Solar energy is crucial to many futures. On the micro level, there’s a booming solar industry in America and across the globe. Since Congress passed a tax credit in 2006, the Solar Energy Industry Association (SEIA) says that the industry has been averaging an annual growth rate of 50 percent in the last decade. In most fields, that would be macro news. But solar energy has a mission beyond making money—it’s supposed to save the planet.
There’s no plan to prevent man-made global warming from permanently warping the Earth’s climate without solar panels and the energy they can convert. “The role of renewable energy solutions in mitigating climate change is proven,” says the United Nations Development Program. Some in the industry think that solar will grow 6,500 percent as an industry by 2050 in order to mitigate that need.
But for all their importance, solar panels still feel mysterious. Stiff and slightly menacing black rectangles, they have neither the look or the feel of a savior. Majestic waterfalls and dams look heroic, but solar panels do not. So…how do they work anyway?
A Brief History
Work in solar energy started in 1839, when a young French physicist named Edmond Becquerel discovered what is now known as the photovoltaic effect. Becquerel was working in the family business—his father, Antoine Becquerel, was a well-known French scientist who was increasingly interested in electricity. Edmond was interested in how light functioned, and when he was just 19 their two interests met—he discovered that electricity could be produced through sunlight.

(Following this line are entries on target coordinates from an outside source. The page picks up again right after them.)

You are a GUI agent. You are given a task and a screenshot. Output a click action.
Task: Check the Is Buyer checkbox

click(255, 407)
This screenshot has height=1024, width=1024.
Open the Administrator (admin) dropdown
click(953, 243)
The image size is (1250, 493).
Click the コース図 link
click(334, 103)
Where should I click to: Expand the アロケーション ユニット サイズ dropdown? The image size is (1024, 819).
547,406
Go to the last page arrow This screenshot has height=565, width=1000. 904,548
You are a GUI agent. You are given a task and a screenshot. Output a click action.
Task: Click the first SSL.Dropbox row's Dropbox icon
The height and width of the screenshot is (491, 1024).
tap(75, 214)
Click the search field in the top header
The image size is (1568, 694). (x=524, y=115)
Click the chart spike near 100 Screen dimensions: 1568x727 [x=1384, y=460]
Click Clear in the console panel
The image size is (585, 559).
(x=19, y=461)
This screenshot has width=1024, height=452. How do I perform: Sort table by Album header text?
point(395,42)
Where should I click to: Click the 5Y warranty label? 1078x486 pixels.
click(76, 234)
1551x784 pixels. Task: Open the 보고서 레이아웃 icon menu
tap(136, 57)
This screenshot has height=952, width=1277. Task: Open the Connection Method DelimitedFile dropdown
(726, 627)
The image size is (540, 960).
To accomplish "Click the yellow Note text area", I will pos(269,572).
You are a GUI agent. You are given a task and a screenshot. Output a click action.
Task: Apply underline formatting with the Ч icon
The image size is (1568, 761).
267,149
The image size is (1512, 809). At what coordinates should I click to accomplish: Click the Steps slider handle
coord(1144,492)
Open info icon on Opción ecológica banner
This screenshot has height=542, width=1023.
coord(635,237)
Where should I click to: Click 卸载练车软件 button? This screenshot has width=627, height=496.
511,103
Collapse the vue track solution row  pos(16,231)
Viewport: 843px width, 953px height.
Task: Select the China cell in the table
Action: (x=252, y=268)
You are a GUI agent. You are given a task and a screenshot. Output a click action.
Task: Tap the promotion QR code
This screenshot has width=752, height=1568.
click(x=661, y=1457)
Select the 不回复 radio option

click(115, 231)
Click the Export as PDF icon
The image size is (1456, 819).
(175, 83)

The years went on and the technology made small but steady steps. During the 1940s, scientists like Maria Telkes experimented with using sodium sulphates to store energy from the sun to create the Dover Sun House. When investigating semiconductors, the engineer Russell Shoemaker Ochs examined a cracked silicon sample and noticed that it was conducting electricity despite the crack.
But the biggest leap came on April 25, 1954, when chemist Calvin Fuller, physicist Gerald Pearson, and engineer Daryl Chapin revealed that they had built the first practical silicon solar cell.
Like Ochs, the trio worked for Bell Labs and had taken on the challenge of creating that balance before. Chapin had been trying to create power sources for remote telephones in deserts, were regular batteries would dry up. Pearson and Fuller were working on controlling the properties of semiconductors, which would later be used to power computers. Aware of each others work, the three decided to collaborate.